SOURCE RECORDS section start
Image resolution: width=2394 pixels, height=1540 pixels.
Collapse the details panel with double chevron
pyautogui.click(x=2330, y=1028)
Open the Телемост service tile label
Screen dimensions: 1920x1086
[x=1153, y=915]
SOURCE RECORDS section end
**TASK PROMPT**
Every entry must come back exactly as written above.

**WRITTEN REPLY**
Image resolution: width=2394 pixels, height=1540 pixels.
Collapse the details panel with double chevron
pyautogui.click(x=2330, y=1028)
Open the Телемост service tile label
Screen dimensions: 1920x1086
[x=1153, y=915]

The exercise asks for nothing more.